Elizabeth H. Cuthill and Richard S. Varga, A method of normalized block iteration, J. Assoc. Comput. Math. 6 (1959), 236-244. MR 22, 8651. Zbl. 88, p. 94.
1. Introduction
The Young-Frankel successive point overrelaxation scheme [14,4] has been shown [14] to be applicable in solving partial difference equations of elliptic type arising from discrete approximations to general partial differential equations of elliptic type.

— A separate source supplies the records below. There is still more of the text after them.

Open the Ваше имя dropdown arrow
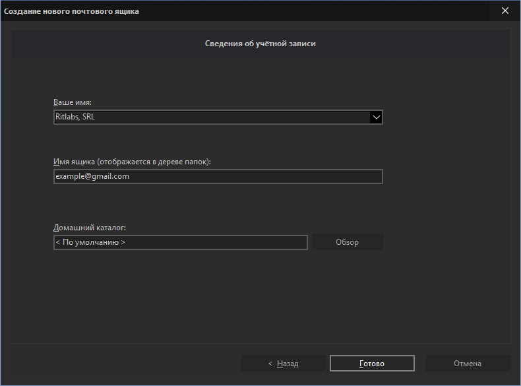 coord(376,117)
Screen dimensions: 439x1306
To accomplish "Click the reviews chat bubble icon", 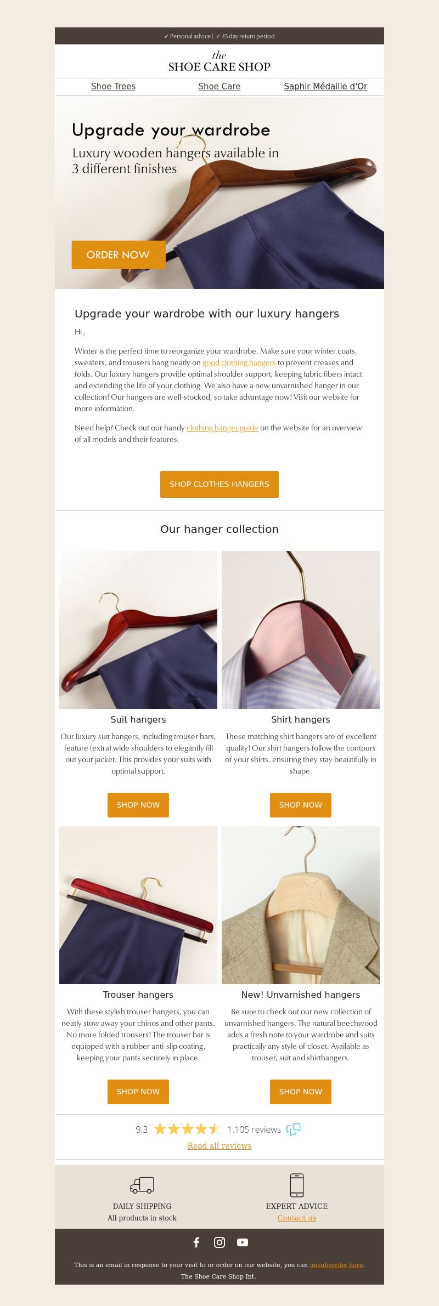I will pos(294,1129).
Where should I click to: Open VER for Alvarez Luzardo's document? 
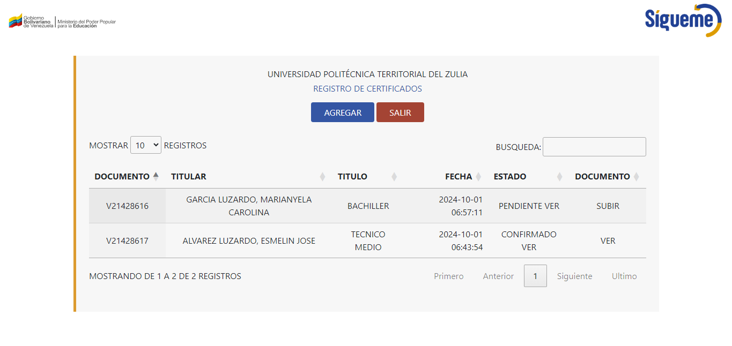(x=608, y=240)
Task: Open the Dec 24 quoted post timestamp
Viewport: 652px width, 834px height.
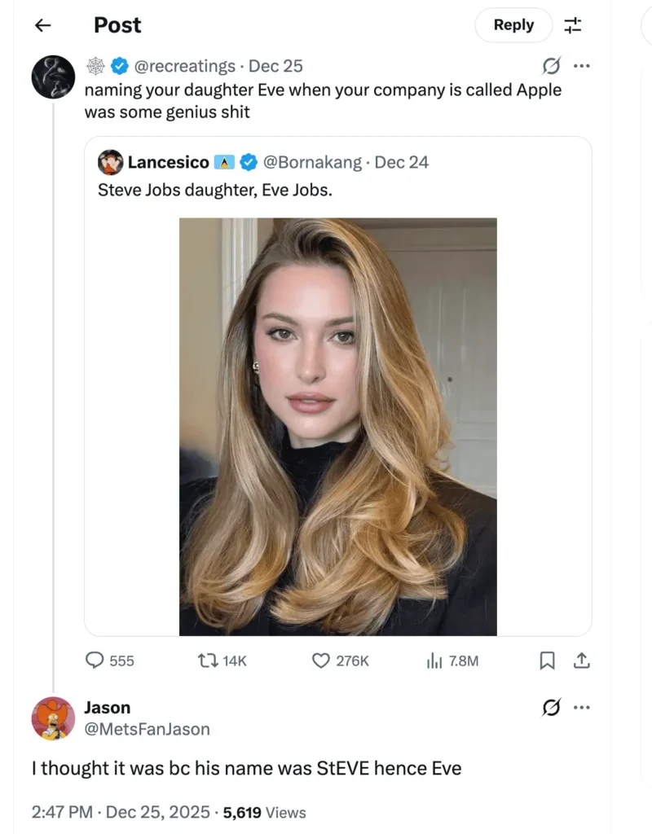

More recently, Arms, Gates, and Zondek [1] generalized the successive point overrelaxation scheme of Young-Frankel to what is called the successive block overrelaxation scheme, and they stated that, with certain additional assumptions, a theoretical advantage in the rates of convergence is always obtained in using successive block overrelaxation rather than successive point overrelaxation. In particular, for the numerical solution of the Dirichlet problem of uniform mesh size h in a rectangle, the successive block overrelaxation scheme [1] is asymptotically faster by a factor of 21/2 than the successive point overrelaxation shceme, as h --> 0. Despite that advantage, the successive block overrelaxation scheme has not been widely used, mainly because the usual computing machine application of block overrelaxation requires more arithmetic operations than point overrelaxation, and this increase in the number of arithmetic operations would appear to cancel any gains in the rates of convergence.